What is being asked —
Turn the lines below into a numbered list, leaving out blank lines.
## START
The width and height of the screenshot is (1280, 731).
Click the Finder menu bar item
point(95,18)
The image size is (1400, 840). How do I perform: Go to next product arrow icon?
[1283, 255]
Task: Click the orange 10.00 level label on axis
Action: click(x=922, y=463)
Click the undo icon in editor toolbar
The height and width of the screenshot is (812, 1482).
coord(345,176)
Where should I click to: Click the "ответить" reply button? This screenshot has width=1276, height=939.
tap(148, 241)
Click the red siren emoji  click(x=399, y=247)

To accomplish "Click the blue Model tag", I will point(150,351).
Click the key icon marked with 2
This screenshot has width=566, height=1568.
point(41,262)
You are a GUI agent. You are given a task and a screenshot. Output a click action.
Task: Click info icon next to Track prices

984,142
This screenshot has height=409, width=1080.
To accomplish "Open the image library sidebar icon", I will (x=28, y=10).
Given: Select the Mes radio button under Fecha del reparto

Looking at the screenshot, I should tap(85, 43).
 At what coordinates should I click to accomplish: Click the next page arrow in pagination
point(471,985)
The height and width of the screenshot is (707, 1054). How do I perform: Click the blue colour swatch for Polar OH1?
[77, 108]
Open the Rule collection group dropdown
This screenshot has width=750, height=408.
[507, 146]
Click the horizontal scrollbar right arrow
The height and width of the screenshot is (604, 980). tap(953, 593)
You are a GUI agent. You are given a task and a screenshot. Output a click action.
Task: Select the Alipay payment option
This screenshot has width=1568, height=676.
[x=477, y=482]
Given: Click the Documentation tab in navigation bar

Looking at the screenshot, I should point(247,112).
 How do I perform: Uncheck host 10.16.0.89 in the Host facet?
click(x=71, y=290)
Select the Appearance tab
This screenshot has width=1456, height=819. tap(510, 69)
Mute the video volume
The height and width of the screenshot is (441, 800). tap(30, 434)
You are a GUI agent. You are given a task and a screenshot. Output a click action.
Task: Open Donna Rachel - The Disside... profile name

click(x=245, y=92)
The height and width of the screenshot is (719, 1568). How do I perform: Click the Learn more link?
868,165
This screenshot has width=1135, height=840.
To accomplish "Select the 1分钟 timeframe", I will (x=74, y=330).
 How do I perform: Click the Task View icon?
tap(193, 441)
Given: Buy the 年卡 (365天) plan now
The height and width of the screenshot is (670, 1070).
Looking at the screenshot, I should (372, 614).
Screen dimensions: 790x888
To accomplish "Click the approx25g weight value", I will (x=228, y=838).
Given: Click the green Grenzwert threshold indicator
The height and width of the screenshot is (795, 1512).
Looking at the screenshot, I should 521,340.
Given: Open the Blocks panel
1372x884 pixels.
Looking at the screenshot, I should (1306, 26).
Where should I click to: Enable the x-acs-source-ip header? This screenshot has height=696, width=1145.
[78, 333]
## END
Solution to this task —
1. The width and height of the screenshot is (1280, 731).
2. Click the Finder menu bar item
3. point(95,18)
4. The image size is (1400, 840). How do I perform: Go to next product arrow icon?
5. [1283, 255]
6. Task: Click the orange 10.00 level label on axis
7. Action: click(x=922, y=463)
8. Click the undo icon in editor toolbar
9. The height and width of the screenshot is (812, 1482).
10. coord(345,176)
11. Where should I click to: Click the "ответить" reply button? This screenshot has width=1276, height=939.
12. tap(148, 241)
13. Click the red siren emoji  click(x=399, y=247)
14. To accomplish "Click the blue Model tag", I will point(150,351).
15. Click the key icon marked with 2
16. This screenshot has width=566, height=1568.
17. point(41,262)
18. You are a GUI agent. You are given a task and a screenshot. Output a click action.
19. Task: Click info icon next to Track prices
20. 984,142
21. This screenshot has height=409, width=1080.
22. To accomplish "Open the image library sidebar icon", I will (x=28, y=10).
23. Given: Select the Mes radio button under Fecha del reparto
24. Looking at the screenshot, I should tap(85, 43).
25.  At what coordinates should I click to accomplish: Click the next page arrow in pagination
26. point(471,985)
27. The height and width of the screenshot is (707, 1054). How do I perform: Click the blue colour swatch for Polar OH1?
28. [77, 108]
29. Open the Rule collection group dropdown
30. This screenshot has width=750, height=408.
31. [507, 146]
32. Click the horizontal scrollbar right arrow
33. The height and width of the screenshot is (604, 980). tap(953, 593)
34. You are a GUI agent. You are given a task and a screenshot. Output a click action.
35. Task: Select the Alipay payment option
36. This screenshot has width=1568, height=676.
37. [x=477, y=482]
38. Given: Click the Documentation tab in navigation bar
39. Looking at the screenshot, I should point(247,112).
40.  How do I perform: Uncheck host 10.16.0.89 in the Host facet?
41. click(x=71, y=290)
42. Select the Appearance tab
43. This screenshot has width=1456, height=819. tap(510, 69)
44. Mute the video volume
45. The height and width of the screenshot is (441, 800). tap(30, 434)
46. You are a GUI agent. You are given a task and a screenshot. Output a click action.
47. Task: Open Donna Rachel - The Disside... profile name
48. click(x=245, y=92)
49. The height and width of the screenshot is (719, 1568). How do I perform: Click the Learn more link?
50. 868,165
51. This screenshot has width=1135, height=840.
52. To accomplish "Select the 1分钟 timeframe", I will (x=74, y=330).
53.  How do I perform: Click the Task View icon?
54. tap(193, 441)
55. Given: Buy the 年卡 (365天) plan now
56. The height and width of the screenshot is (670, 1070).
57. Looking at the screenshot, I should (372, 614).
58. Screen dimensions: 790x888
59. To accomplish "Click the approx25g weight value", I will (x=228, y=838).
60. Given: Click the green Grenzwert threshold indicator
61. The height and width of the screenshot is (795, 1512).
62. Looking at the screenshot, I should 521,340.
63. Given: Open the Blocks panel
64. 1372x884 pixels.
65. Looking at the screenshot, I should (1306, 26).
66. Where should I click to: Enable the x-acs-source-ip header? This screenshot has height=696, width=1145.
67. [78, 333]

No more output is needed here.